The transform() method is crucial here—it returns a Series with the same index as the original, making it compatible with fillna(). Using apply() instead would return aggregated results that don’t align with your DataFrame.
Using SimpleImputer from Scikit-learn
For machine learning pipelines, raw Pandas operations have a critical flaw: they calculate the mean on whatever data you give them. If you fit a model on training data and then apply the same imputation logic to test data, you’ll use the test set’s mean—introducing data leakage.

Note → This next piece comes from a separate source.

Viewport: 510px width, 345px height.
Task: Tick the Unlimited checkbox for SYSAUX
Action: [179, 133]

Scikit-learn’s SimpleImputer solves this by separating the “fit” (learning the mean) from the “transform” (applying it):
from sklearn.impute import SimpleImputer
df = pd.DataFrame({
'feature_1': [1.0, 2.0, np.nan, 4.0, 5.0],
'feature_2': [10.0, np.nan, 30.0, np.nan, 50.0],
'feature_3': [100.0, 200.0, 300.0, np.nan, 500.0]
})
# Create and fit the imputer
imputer = SimpleImputer(strategy='mean')
imputer.fit(df)
# Check learned statistics
print("Learned means:", imputer.statistics_)
# Transform the data
df_imputed = pd.DataFrame(
imputer.transform(df),
columns=df.columns
)
print("\nImputed DataFrame:")
print(df_imputed)
The real power emerges in train/test scenarios:
# Simulate train/test split
train_df = pd.DataFrame({
'feature_1': [1.0, 2.0, np.nan, 4.0],
'feature_2': [10.0, np.nan, 30.0, 40.0]
})
test_df = pd.DataFrame({
'feature_1': [np.nan, 6.0],
'feature_2': [np.nan, 60.0]
})
# Fit on training data only
imputer = SimpleImputer(strategy='mean')
imputer.fit(train_df)
# Transform both sets using training means
train_imputed = imputer.transform(train_df)

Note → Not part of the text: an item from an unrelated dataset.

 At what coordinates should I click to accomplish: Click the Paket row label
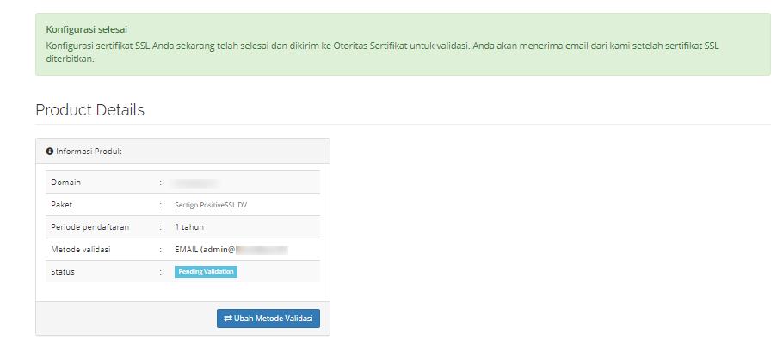61,205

test_imputed = imputer.transform(test_df)
print(f"Training mean for feature_1: {imputer.statistics_[0]:.2f}")
print(f"Test set uses same mean: {test_imputed[0, 0]:.2f}")

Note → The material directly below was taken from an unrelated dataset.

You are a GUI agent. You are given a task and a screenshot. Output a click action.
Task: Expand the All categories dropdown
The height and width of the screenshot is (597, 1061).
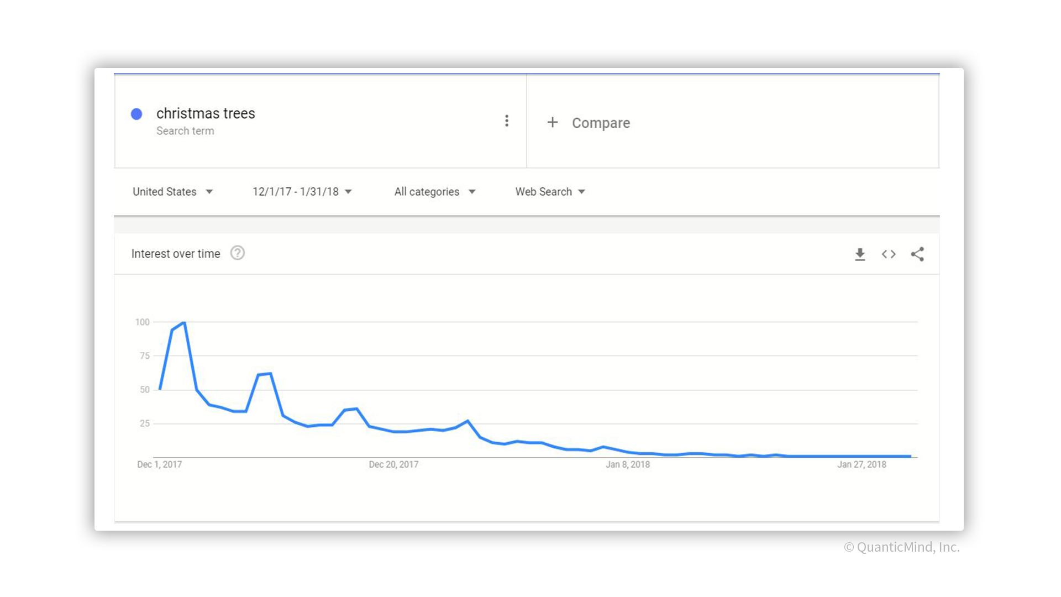[x=435, y=192]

You can also integrate SimpleImputer into scikit-learn pipelines for cleaner, more maintainable code.
Best Practices and Considerations
When mean imputation works well:
- Data is missing completely at random (MCAR)
- The distribution is roughly symmetric
- Missing values are a small percentage of the data (under 10-15%)
- You need a quick baseline before trying sophisticated methods
When to avoid it:
- Skewed distributions (use median instead)
- Presence of significant outliers
- Data missing not at random (MNAR)—the missingness itself contains information
- High percentage of missing values
Alternatives to consider:
- Median: More robust to outliers and skewed data
- Mode: For categorical data or highly discrete numeric data
- Forward/backward fill: For time series data
- K-nearest neighbors imputation: Uses similar rows to estimate missing values
- Multiple imputation: Creates several imputed datasets to capture uncertainty
Document everything. Record which columns you imputed, what strategy you used, and what the imputed values were. This information is critical for reproducing results and debugging model behavior later.
Mean imputation is a tool, not a solution. Use it thoughtfully, understand its limitations, and always validate that your imputed data makes domain sense.